### Work required:
Copy word for word the stretch of rows below from the line containing "coordinates (278, 42)." through the line containing "1x50 is located at coordinates (261, 268).", including both of those lines.

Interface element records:
━━━━━━━━━━━━━━━━━━━━━━━━━━━━━━

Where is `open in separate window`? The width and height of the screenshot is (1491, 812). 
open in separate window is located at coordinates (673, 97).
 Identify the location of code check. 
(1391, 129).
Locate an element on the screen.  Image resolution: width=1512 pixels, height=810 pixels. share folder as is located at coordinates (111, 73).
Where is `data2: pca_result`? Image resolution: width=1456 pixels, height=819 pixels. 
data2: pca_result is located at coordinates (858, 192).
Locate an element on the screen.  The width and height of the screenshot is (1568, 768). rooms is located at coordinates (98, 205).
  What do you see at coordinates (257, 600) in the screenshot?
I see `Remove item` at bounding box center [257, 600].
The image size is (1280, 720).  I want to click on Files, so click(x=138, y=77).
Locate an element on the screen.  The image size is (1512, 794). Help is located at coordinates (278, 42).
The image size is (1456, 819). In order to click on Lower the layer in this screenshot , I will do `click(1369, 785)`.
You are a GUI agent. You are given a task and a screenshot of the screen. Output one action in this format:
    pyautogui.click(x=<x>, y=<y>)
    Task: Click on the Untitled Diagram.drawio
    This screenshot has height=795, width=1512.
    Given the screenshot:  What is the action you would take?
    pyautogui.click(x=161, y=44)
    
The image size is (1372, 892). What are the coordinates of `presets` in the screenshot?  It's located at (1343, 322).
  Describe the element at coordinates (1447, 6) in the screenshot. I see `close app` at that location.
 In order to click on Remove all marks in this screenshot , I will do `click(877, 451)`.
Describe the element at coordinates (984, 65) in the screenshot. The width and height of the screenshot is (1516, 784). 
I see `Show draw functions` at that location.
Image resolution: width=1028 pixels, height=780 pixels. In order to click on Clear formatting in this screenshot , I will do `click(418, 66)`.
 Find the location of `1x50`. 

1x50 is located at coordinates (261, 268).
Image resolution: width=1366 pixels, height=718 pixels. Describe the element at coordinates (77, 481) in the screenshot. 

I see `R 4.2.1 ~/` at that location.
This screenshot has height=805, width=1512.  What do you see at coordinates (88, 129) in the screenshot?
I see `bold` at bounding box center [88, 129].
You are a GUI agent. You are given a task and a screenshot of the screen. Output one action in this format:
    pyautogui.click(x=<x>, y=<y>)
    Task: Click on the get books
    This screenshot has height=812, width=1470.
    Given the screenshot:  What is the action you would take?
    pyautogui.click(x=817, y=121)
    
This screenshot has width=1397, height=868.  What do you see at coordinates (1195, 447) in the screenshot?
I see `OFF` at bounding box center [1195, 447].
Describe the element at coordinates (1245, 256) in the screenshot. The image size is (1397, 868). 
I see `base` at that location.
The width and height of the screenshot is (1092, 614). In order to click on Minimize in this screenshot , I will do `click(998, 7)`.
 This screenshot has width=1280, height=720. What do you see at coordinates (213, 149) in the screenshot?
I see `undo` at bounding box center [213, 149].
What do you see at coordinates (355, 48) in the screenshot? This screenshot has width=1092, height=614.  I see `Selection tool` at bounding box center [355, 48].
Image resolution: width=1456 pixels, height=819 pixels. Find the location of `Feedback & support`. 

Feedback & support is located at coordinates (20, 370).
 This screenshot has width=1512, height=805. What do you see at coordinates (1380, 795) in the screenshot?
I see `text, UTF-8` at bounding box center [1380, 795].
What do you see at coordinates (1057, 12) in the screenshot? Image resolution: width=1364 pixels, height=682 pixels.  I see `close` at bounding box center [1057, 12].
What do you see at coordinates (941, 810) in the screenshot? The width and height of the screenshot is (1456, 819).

━━━━━━━━━━━━━━━━━━━━━━━━━━━━━━

### Exercise answer:
Locate an element on the screen.  The image size is (1512, 794). Help is located at coordinates (278, 42).
The image size is (1456, 819). In order to click on Lower the layer in this screenshot , I will do `click(1369, 785)`.
You are a GUI agent. You are given a task and a screenshot of the screen. Output one action in this format:
    pyautogui.click(x=<x>, y=<y>)
    Task: Click on the Untitled Diagram.drawio
    This screenshot has height=795, width=1512.
    Given the screenshot:  What is the action you would take?
    pyautogui.click(x=161, y=44)
    
The image size is (1372, 892). What are the coordinates of `presets` in the screenshot?  It's located at (1343, 322).
  Describe the element at coordinates (1447, 6) in the screenshot. I see `close app` at that location.
 In order to click on Remove all marks in this screenshot , I will do `click(877, 451)`.
Describe the element at coordinates (984, 65) in the screenshot. The width and height of the screenshot is (1516, 784). 
I see `Show draw functions` at that location.
Image resolution: width=1028 pixels, height=780 pixels. In order to click on Clear formatting in this screenshot , I will do `click(418, 66)`.
 Find the location of `1x50`. 

1x50 is located at coordinates (261, 268).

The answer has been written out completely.